Getting Started Spraying Microsoft Services
I originally developed this blog for the Renegade Labs team at risk3sixty, and have cross-posted it here for replication of my personal work.
| Mitre ATT&CK Technique | ID |
|---|---|
| Brute Force: Password Spraying | T1110.003 |
Password spraying is the process of brute-force guessing passwords against a list of accounts either externally or internally. Adversaries use this tactic to attempt to establish initial access within an organization and/or laterally move to alternate identities within a network.
The process of getting started password spraying is surprisingly easy. This is in part thanks to the prevalence of remote-work solutions that have created the need to allow users to authenticate from pretty much anywhere. Cloud services such as Office365 actually assist the password spraying process, by providing a reliable, centralized location that can be used to attempt to breach a company’s accounts.
To begin, attackers may perform some sort of open-source intelligence gathering to generate a list of users and emails for an organization, that can be later used in password spraying attemtps. In combination with this tactic, weak, seasonal-based (Summer2022!) or company-based (Company123) passwords are commonly used in stuffing attacks.
So how does it work?
Password Spraying Azure
Let’s say we are an attacker targeting the ficticious <testlab.com> company. We have a list of target users we’ve skimmed from LinkedIn, and we have a hunch that they use a weak password.
We’re going to utilize the MSOLSpray toolset from Beau Bollock (@dafthack) to attempt to login to each of target users with a weak password.
Getting started using the tool is quite simple. We can open a PowerShell window and download the tool using:
wget https://raw.githubusercontent.com/dafthack/MSOLSpray/master/MSOLSpray.ps1 -OutFile MSOLSpray.ps1
After which we can import it via:
Import-Module .\MSOLSpray.ps1
We will construct a short list of users to target:
And now we can easily spray a login attempt to each account with MSOLSpray.ps1. We’ll use the Summer2022 password, and launch the attack via:
Invoke-MSOLSpray -UserList .\Users.txt -Password Summer2022
In our case the ficticious testlab.com domain does not actually exist, however one can see how quickly spraying attempts can be performed against a target organization.
This is just one example against a particular service, and multiple options exist that allow attacks to target a suite of applications used by organizations.
Password Spraying Active Directory
On the internal network side of house, there are a suite of password spraying toolsets to choose from. At Renegade Labs, we particularly like using Talon from Optiv. It’s very flexible, written in Golang, and portable to multiple platforms.

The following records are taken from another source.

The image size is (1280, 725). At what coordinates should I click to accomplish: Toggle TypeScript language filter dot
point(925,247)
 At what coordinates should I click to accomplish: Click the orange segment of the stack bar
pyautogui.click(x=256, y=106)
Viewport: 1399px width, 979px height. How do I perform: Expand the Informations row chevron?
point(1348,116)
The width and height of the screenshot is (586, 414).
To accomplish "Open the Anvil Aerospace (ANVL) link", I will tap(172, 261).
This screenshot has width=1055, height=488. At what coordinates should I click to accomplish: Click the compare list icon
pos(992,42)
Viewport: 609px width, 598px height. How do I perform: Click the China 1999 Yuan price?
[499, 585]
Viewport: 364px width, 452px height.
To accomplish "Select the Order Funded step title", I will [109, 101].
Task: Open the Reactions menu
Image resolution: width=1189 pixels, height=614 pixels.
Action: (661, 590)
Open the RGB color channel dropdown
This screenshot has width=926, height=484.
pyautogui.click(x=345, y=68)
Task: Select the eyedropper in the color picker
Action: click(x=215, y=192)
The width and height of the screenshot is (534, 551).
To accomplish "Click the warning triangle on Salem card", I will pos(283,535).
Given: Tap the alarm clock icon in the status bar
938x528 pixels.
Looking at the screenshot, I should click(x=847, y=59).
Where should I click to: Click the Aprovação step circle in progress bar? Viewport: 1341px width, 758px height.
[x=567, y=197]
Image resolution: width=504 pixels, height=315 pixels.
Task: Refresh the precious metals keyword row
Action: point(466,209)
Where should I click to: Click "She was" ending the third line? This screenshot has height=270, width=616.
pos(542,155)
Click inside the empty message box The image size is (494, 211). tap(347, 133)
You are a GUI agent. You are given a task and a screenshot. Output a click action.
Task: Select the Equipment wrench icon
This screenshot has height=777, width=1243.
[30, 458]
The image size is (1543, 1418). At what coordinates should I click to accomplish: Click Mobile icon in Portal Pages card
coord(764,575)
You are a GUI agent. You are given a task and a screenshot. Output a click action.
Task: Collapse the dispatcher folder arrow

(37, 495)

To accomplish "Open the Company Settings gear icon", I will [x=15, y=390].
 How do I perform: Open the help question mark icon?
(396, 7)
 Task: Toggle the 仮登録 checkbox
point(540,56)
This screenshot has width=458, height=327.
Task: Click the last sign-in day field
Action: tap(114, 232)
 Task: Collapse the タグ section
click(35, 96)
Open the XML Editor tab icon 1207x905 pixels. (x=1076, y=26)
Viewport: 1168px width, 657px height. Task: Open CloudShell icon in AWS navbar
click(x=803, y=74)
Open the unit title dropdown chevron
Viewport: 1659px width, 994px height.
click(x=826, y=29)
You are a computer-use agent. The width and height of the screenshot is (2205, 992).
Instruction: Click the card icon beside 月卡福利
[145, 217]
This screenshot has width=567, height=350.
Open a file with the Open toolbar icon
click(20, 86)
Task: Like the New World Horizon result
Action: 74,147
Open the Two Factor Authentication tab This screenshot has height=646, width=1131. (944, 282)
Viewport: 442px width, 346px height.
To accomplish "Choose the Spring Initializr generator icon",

Let’s shift gears and say we’re within an internal network and want to spray passwords. We’ll start by grabbing a fresh copy of Talon and constructing a userlist:
## Download Talon and make it executable
wget https://github.com/optiv/Talon/releases/download/v3.0/Talon_3.0_linux_amd64
mv Talon_3.0_linux_amd64 Talon && chmod +x Talon
## Construct a users list
cat users.txt
bob
mike
cindy
cheryl
jim
Now we can begin spraying passwords. Talon possesses a wide suite of options that allows an operator to heavily modify how they would like to spray passwords, but for our purposes lets simply issue one round of spraying with the Passw0rd! password.
We can do so using the following command:
./Talon -D testlab.local -H 10.0.0.36 -Userfile users.txt -P 'Passw0rd!' -K
From the generated spraying attempts, we can see that this password is set for the bob account, allowing us to authenticate as that identity and inherit their access. This is how quickly a penetration tester (or attacker) can spin up password spraying attempts after initial access is achieved.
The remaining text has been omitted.